**Text provided**
┌──
Parse the endpoint host before disabling keepalive so public hostnames that merely contain private-network substrings keep the default connection pool behavior.
Made-with: Cursor
Local model servers (Ollama, llama.cpp, vLLM) often close idle HTTP
connections before the client-side keepalive timer expires. When two
LLM calls happen seconds apart — for example the heartbeat _decide()
phase followed immediately by process_direct() — the second call grabs
a now-dead pooled connection, causing a transient APIConnectionError
on every first attempt.
The fix detects local endpoints via:
- ProviderSpec.is_local (Ollama, LM Studio, vLLM, OVMS)
- Private-network URL patterns (localhost, 127.x, 192.168.x, 10.x,
172.16-31.x, host.docker.internal, [::1])
For these endpoints, the AsyncOpenAI client is created with a custom
httpx.AsyncClient that sets keepalive_expiry=0, forcing a fresh TCP
connection for each request. This is cheap on LAN (sub-5ms connect)
and eliminates the stale-connection retry tax entirely.
Cloud providers (OpenAI, Anthropic, OpenRouter, etc.) keep the default
5-second keepalive, which is fine for high-frequency API usage.
The private-network heuristic also covers the common case where users
configure provider='openai' but point apiBase at a LAN IP running
llama.cpp — the spec says is_local=False, but the URL clearly is.
└──
**To do**
Print the keepalive commit note above word for word, from "and eliminates the" up to and including "high-frequency API usage.".

**Dataset content**
┌──
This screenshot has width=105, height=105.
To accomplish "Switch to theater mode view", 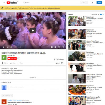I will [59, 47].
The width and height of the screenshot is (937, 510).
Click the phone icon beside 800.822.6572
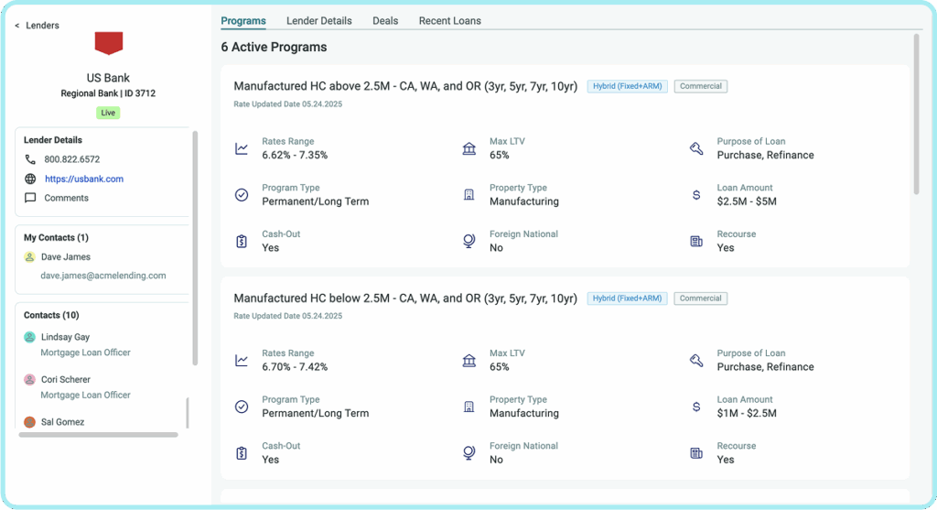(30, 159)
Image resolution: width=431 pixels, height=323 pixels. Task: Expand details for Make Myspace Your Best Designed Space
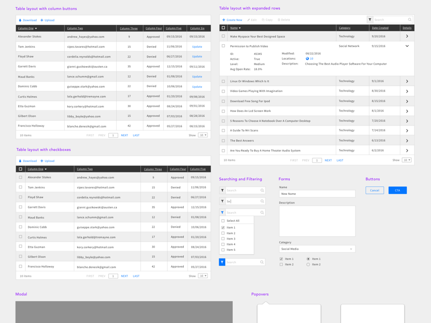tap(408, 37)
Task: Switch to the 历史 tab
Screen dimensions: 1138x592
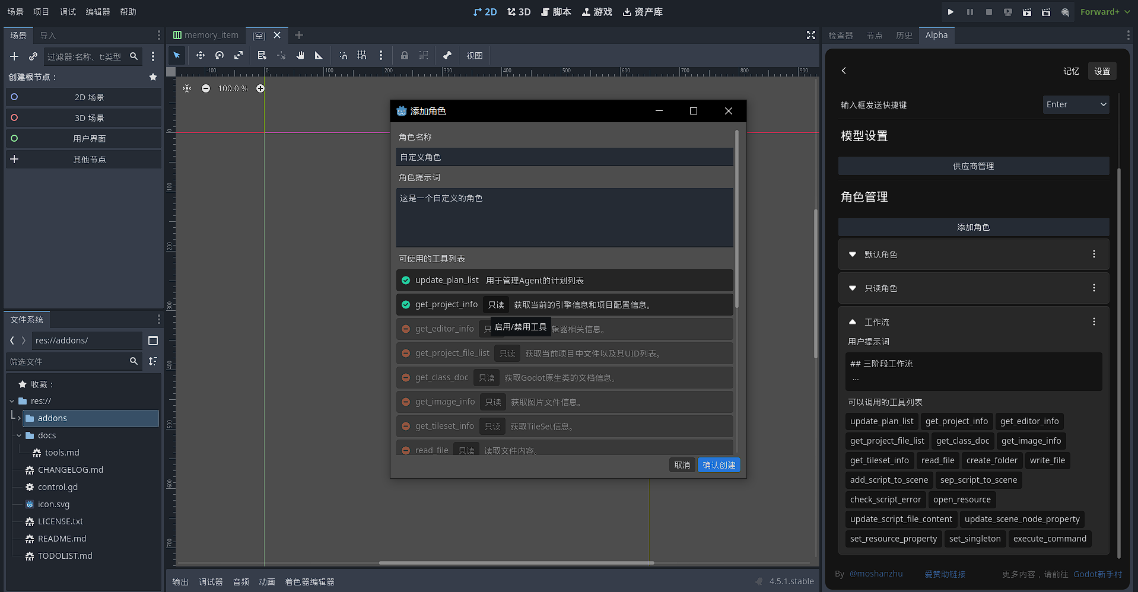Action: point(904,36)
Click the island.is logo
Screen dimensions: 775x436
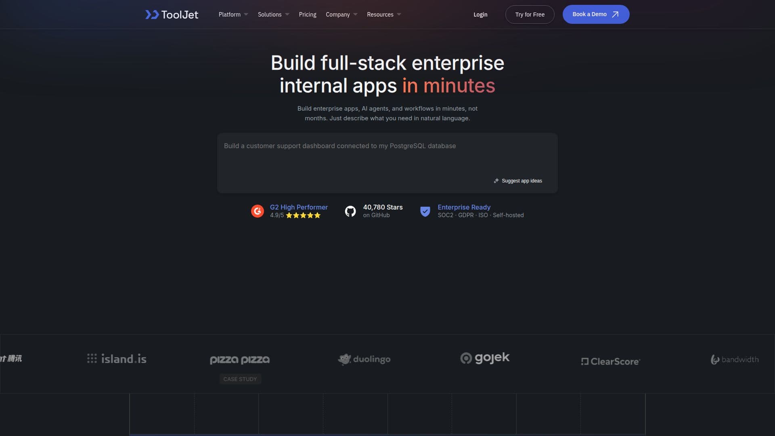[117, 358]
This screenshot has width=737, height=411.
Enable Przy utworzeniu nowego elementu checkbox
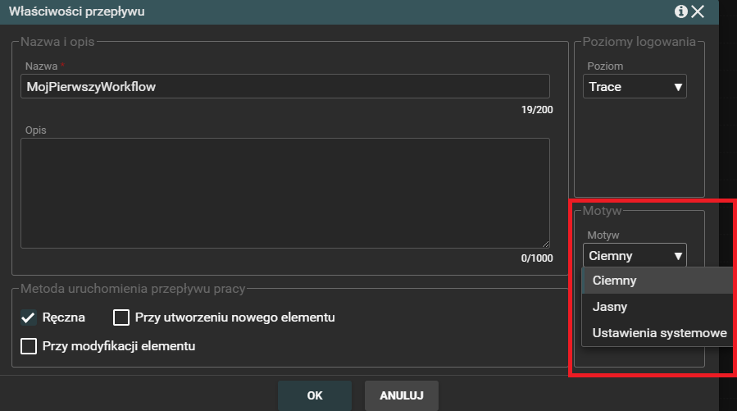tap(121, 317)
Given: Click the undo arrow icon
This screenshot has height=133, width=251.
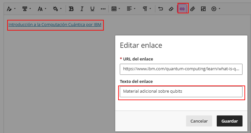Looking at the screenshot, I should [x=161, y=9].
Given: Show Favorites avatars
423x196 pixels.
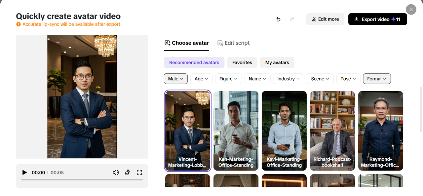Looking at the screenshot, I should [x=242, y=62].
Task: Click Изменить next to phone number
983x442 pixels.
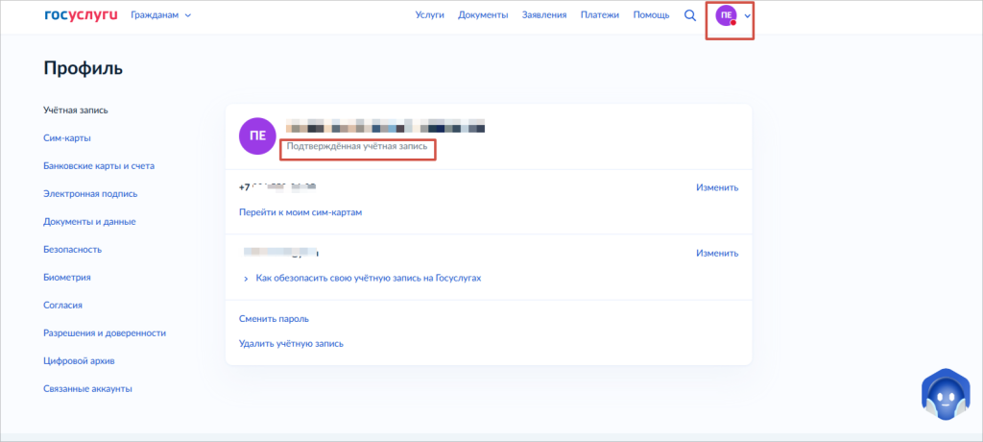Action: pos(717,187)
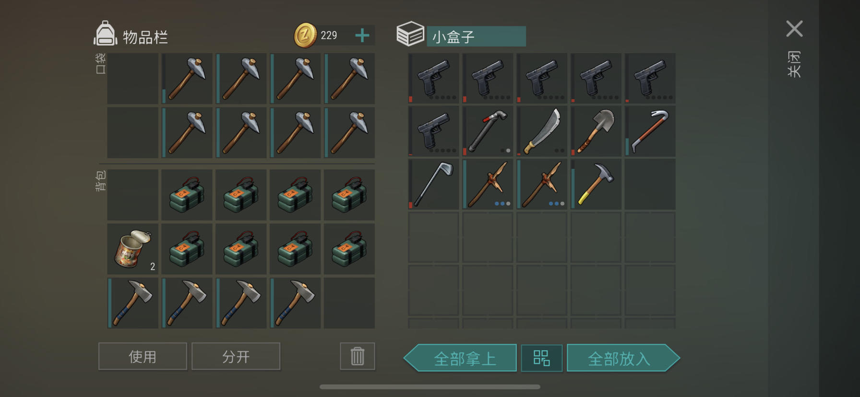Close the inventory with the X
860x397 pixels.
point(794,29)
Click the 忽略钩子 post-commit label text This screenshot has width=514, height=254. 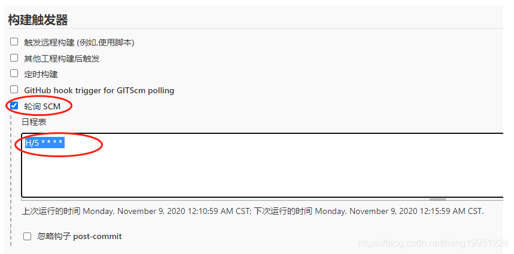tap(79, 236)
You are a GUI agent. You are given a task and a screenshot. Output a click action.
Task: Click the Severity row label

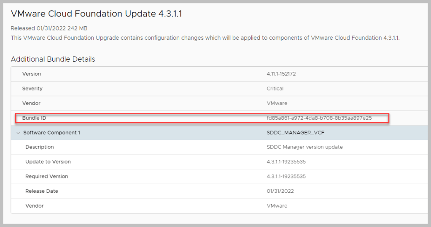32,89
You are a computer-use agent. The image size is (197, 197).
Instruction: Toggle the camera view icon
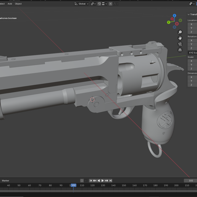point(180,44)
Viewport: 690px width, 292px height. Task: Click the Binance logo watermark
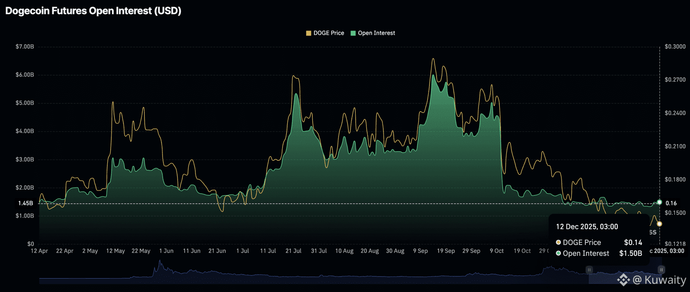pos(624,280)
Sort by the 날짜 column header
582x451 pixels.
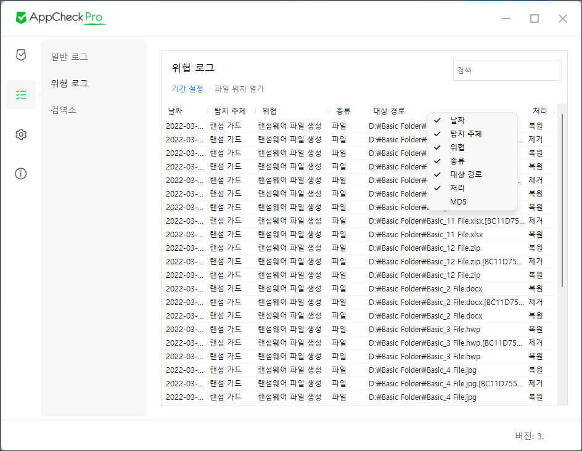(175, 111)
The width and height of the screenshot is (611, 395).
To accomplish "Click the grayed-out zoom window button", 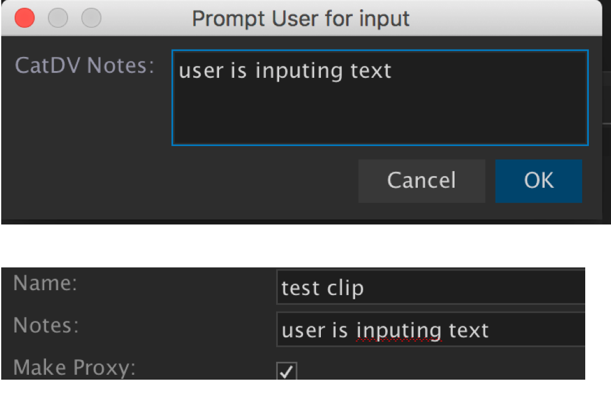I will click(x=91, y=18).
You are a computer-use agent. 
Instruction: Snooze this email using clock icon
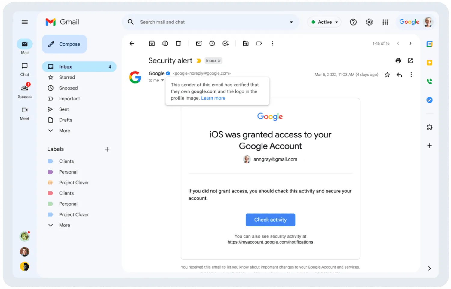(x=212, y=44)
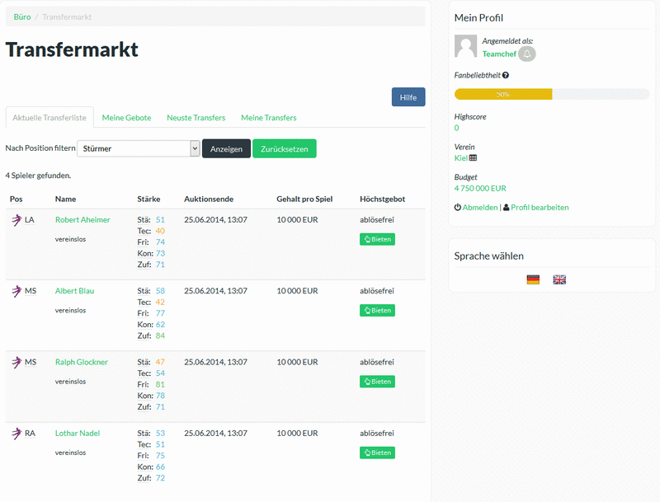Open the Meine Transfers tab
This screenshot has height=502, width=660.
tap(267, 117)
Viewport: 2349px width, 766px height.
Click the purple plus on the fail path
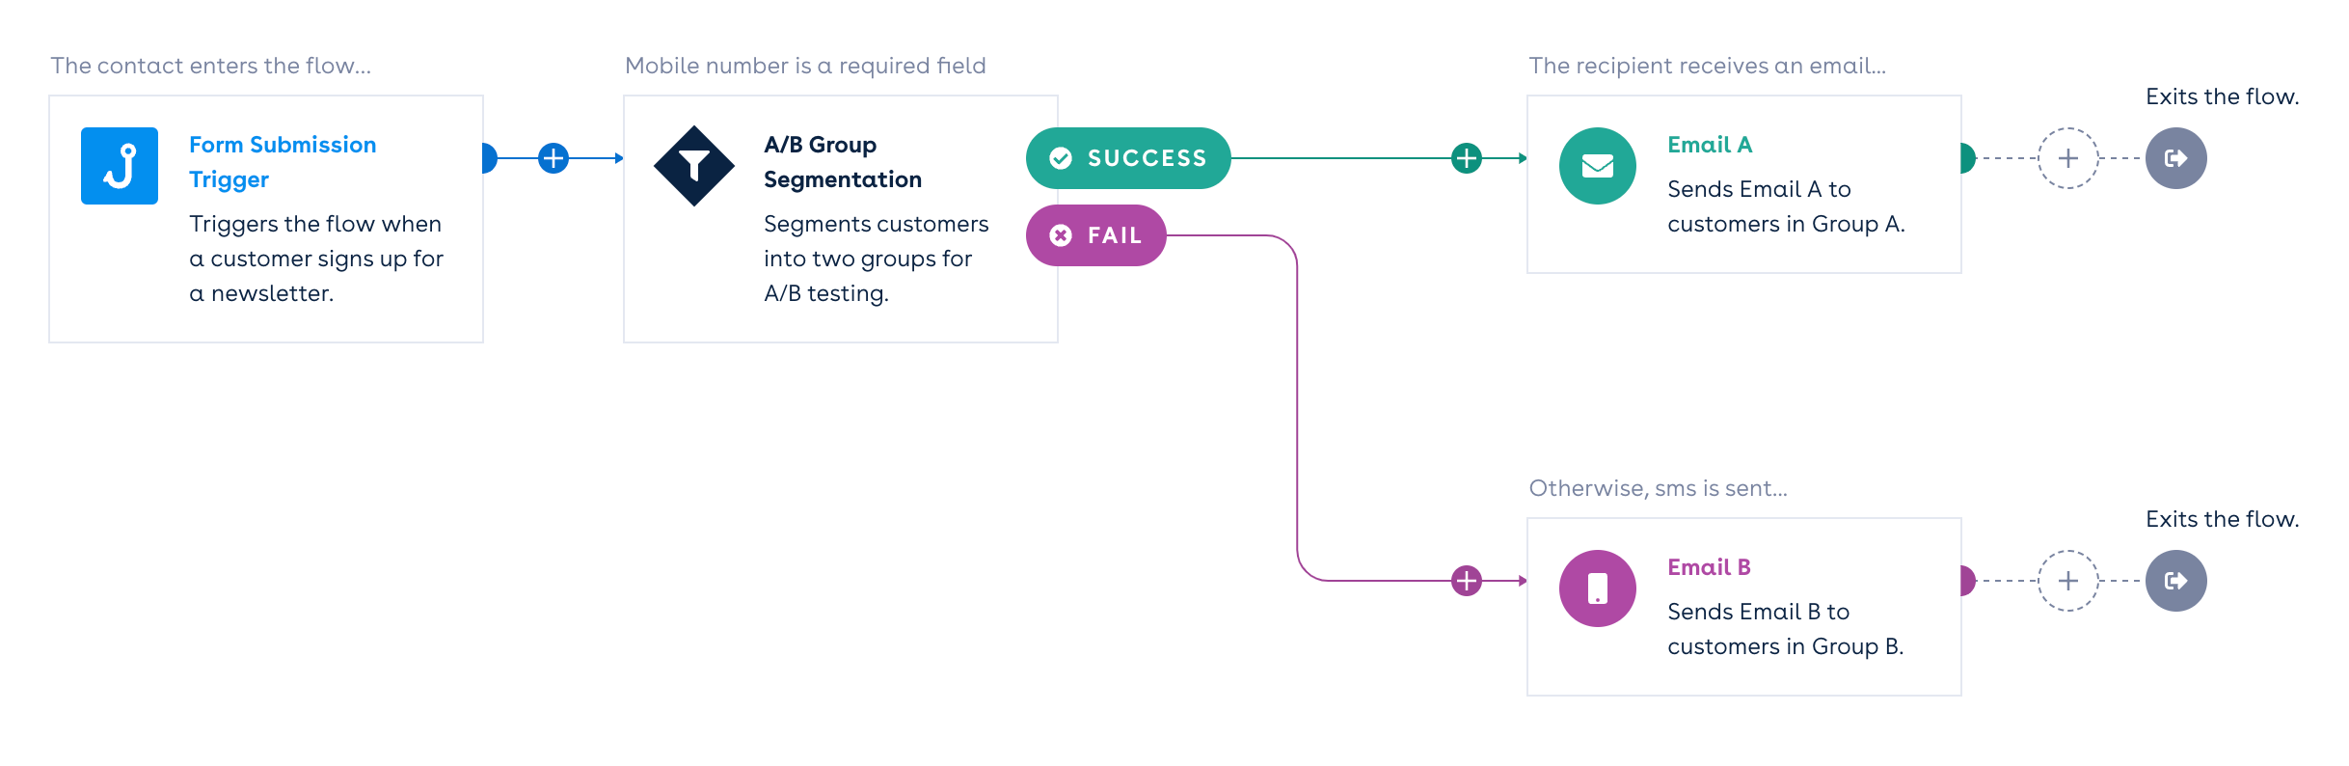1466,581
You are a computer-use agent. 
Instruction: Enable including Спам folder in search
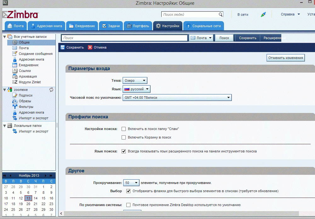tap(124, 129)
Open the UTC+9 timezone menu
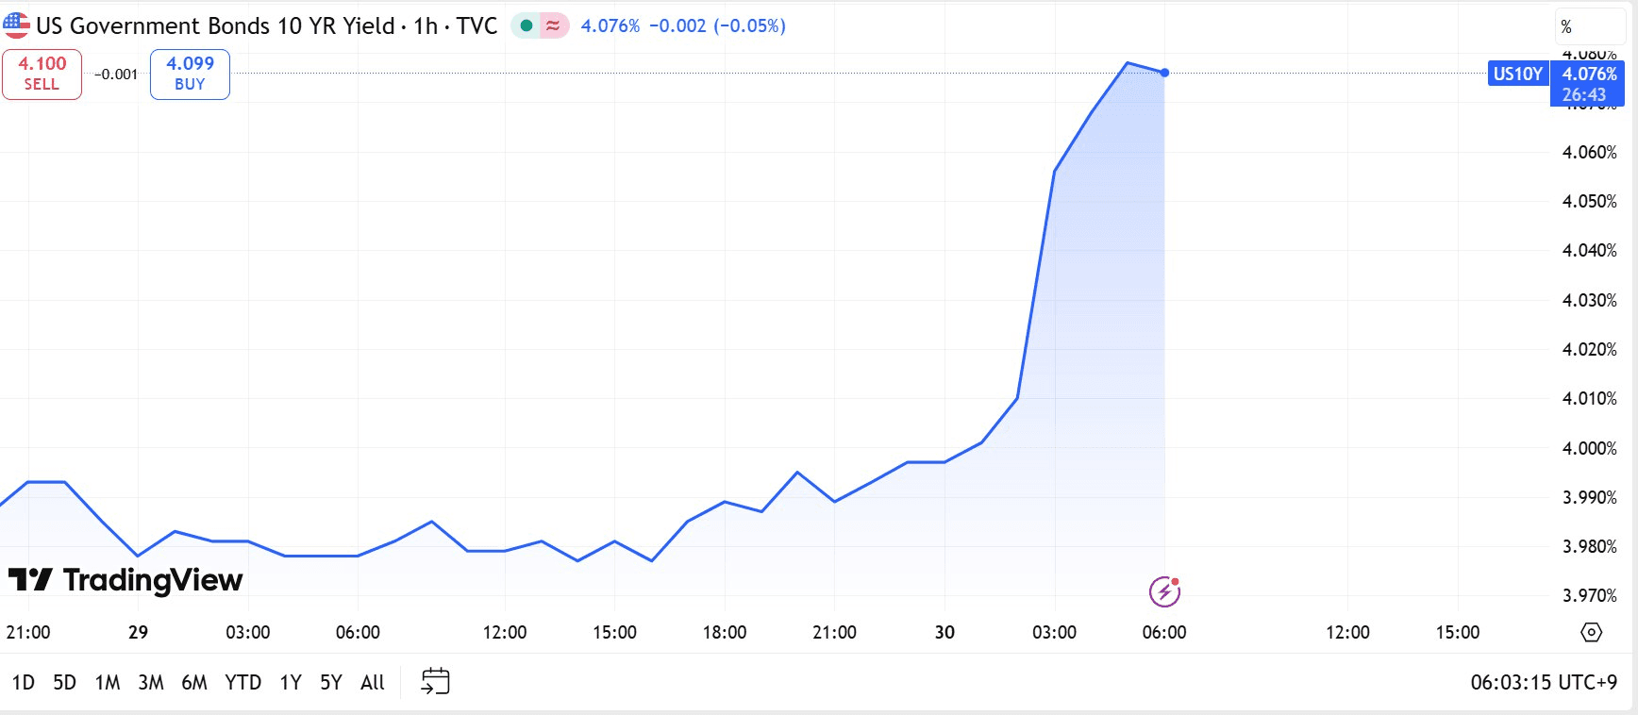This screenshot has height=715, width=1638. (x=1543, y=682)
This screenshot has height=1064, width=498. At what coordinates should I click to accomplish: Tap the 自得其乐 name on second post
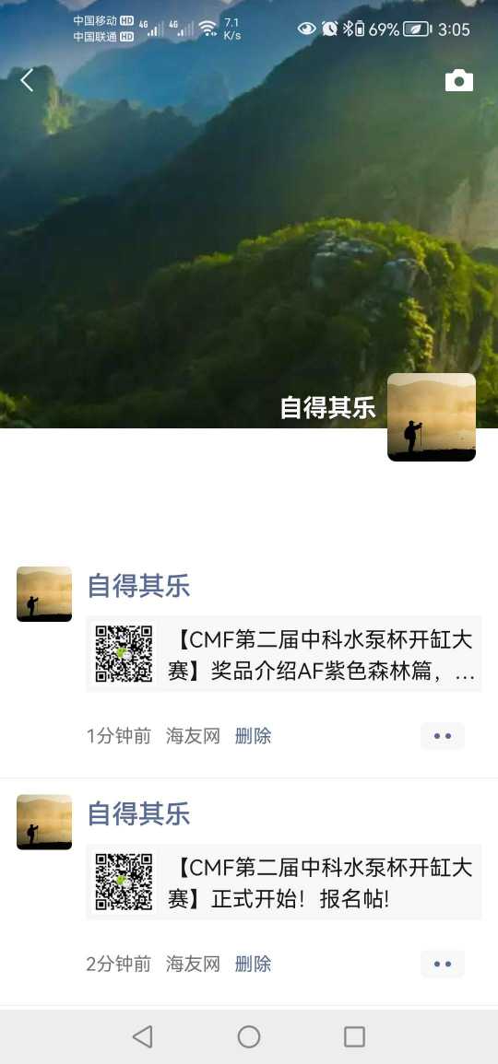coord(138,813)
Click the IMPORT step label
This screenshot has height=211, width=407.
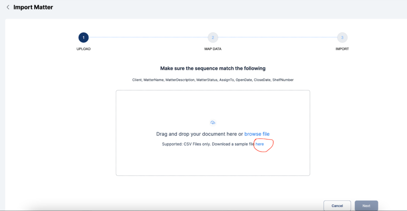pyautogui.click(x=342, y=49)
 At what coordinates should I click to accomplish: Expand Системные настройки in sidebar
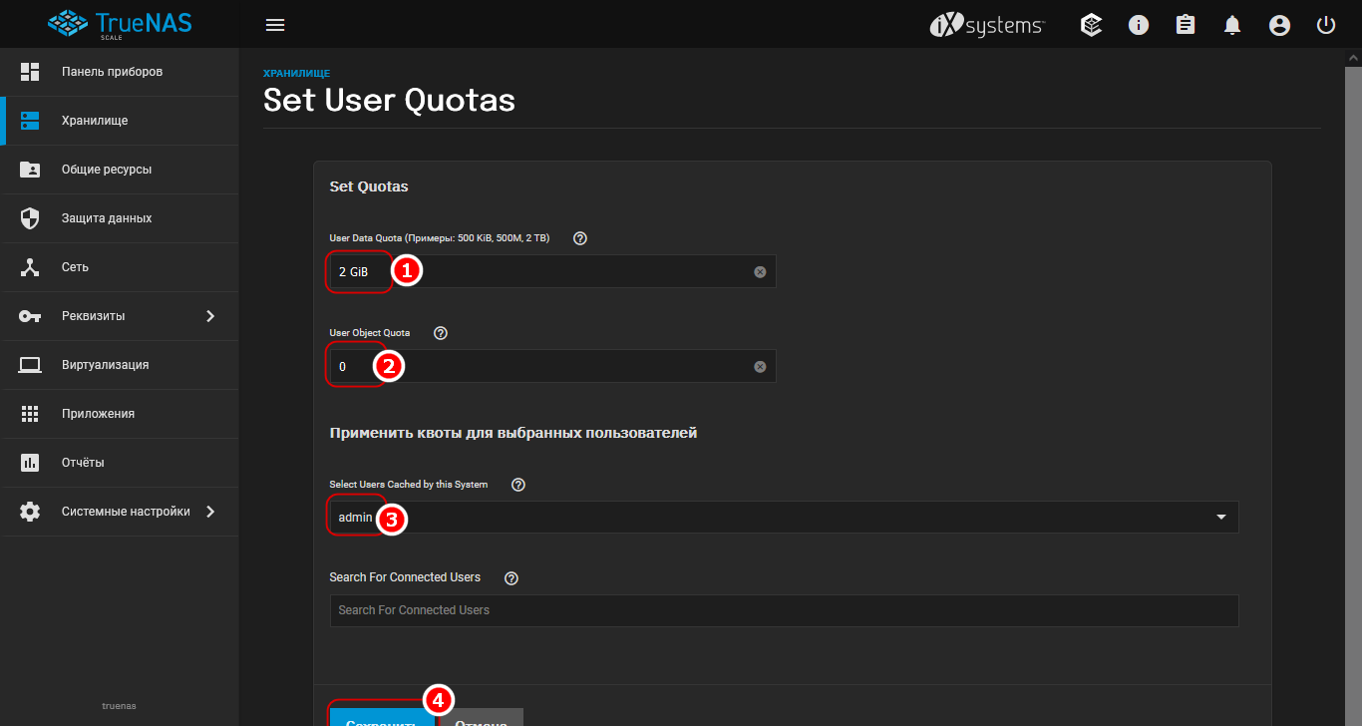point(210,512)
└──
**Task answer**
and eliminates the stale-connection retry tax entirely.
Cloud providers (OpenAI, Anthropic, OpenRouter, etc.) keep the default
5-second keepalive, which is fine for high-frequency API usage.